We also needed a way to have 2 or more machines assign the same “ID” value to a word, tag and trigram. This would allow us to split the training set among as many computers as we can get our hands on and make quick work of future training data.

Hashing solves both of these problems!

If you & I hash the same value using the same algorithm we will get the same result regardless of our distance from each other,  the time of day or any other factor you can think of. We can do this without ever having to speak to each other and our computers need not ever communicate directly. This property of hashing makes it an ideal solution for generating ID’s that will lineup without a centralized system issuing ID’s. It’s basically how block-chain technology works, though this is far simpler.

Hashing also allows us to reduce 3 comparisons to 1 because we concatenate W_A + W_B + W_C like this:

<?php
// notice these two are the same - and always give the same result
echo hash('md5', 'Thequickbrown'); // a05d6d1139097bfd312c9f1009691c2a
echo hash('md5', 'Thequickbrown'); // a05d6d1139097bfd312c9f1009691c2a

// notice these two are the same but different capitalization - different result
echo hash('md5', 'fox'); // 2b95d1f09b8b66c5c43622a4d9ec9a04
echo hash('md5', 'Fox'); // de7b8fdc57c8a948bc0cf52b31b617f3

// A specific value always returns that specific result
echo hash('md5', 'jumpsoverthe'); // fa8b014923df32935641ca80b624a169
echo hash('md5', 'jumpsoverthe'); // fa8b014923df32935641ca80b624a169
?>

Hashing yields a highly unique (case sensitive) value that represents the three words in the trigram and as such, when we are looking for a specific trigram we can hash the values and obtain it’s exact ID rather than do an A&B&C comparison.

It’s worth noting that hashing would add to the memory requirements of the bot (as hashing a word makes a longer word in most cases) so batch processing was added to address the increased memory demands of the hashed data.

The batch process eliminates the negative of having more information in memory (caused by hashing) by limiting how much RAM the program will need at any given moment.

Here’s a pros vs cons overview.

Pros:

  • Divide and Conquer!
    We can split the training data among as many computers as we have available.
  • No Significant processing required to merge tables
    All ID’s will be the same so there is no need to convert them.
  • ID Lookup’s are Eliminated
    Because the ID is the hashed representation of the word, tag or trigram we never need to lookup an ID. You just hash the value you are checking and then use that as the ID.

Cons:

  • Hashing isn’t Fast!
    While approximately ~4812% Faster and no longer taking 3 weeks, this code is still slow & took 10 hours, 15 minutes and 50.4 seconds to process 1 million words into trigram patterns and store them in the database.

 

If you would like to obtain a copy of the new Training code you can get that on my Github here: Train.php

And of course what you’ve all been waiting for… the data:

Parts of Speech Tagger Data:

You don’t need to wait 10 hours by running Train.php to get started using the brown corpus in your own projects!
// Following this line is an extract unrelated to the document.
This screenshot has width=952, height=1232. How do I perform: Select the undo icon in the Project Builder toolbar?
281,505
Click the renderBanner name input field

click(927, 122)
I’ve made the data available on my GithHub profile where you can download it for free as SQL and CSV formats.

I wanted to release the data as XML as well but the files were larger then GitHub would allow and even the SQL and CSV files we’re just barely under the allowed upload limit. GitHub complained… Oh, the things I do for my readers! 😛

MySQL CSV
Tags_Data.sql Tags.csv
Tags_Structure.sql Trigrams_1.csv
Trigrams_Data_1.sql Trigrams_2.csv
Trigrams_Data_2.sql Trigrams_3.csv
Trigrams_Data_3.sql Trigrams_4.csv
Trigrams_Data_4.sql Words.csv
Trigrams_Structure.sql
Words_Data.sql
Words_Structure.sql

 

I hope you are enjoying building SkyNet… er… this Parts of Speech Tagger as much as I am. 😛

The next post in this series we will look at how to feed the bot some text and use Trigrams to tag the words so remember to like, and follow so you won’t miss a single post!

Also, don’t forget to share this post with someone you think would find it interesting and leave your thoughts in the comments.

And before you go, consider helping me grow…


Help Me Grow

Your direct financial support finances this work and allows me to dedicate the time & effort required to develop all the projects & posts I create and publish.

Your support goes toward helping me buy better tools and equipment so I can improve the quality of my content.  It also helps me eat, pay rent and of course we can’t forget to buy diapers for Xavier now can we? 😛

My little Xavier Logich

 

If you feel inclined to give me money and add your name on my Sponsors page then visit my Patreon page and pledge $1 or more a month and you will be helping me grow.

Thank you!

And as always, feel free to suggest a project you would like to see built or a topic you would like to hear me discuss in the comments and if it sounds interesting it might just get featured here on my blog for everyone to enjoy.

 

 

Much Love,

~Joy

Polybius VR

What follows is hard to explain and admittedly sounds like something out of a twilight zone episode, and maybe… that’s just what it was. A moment in time where the laws of reality broke.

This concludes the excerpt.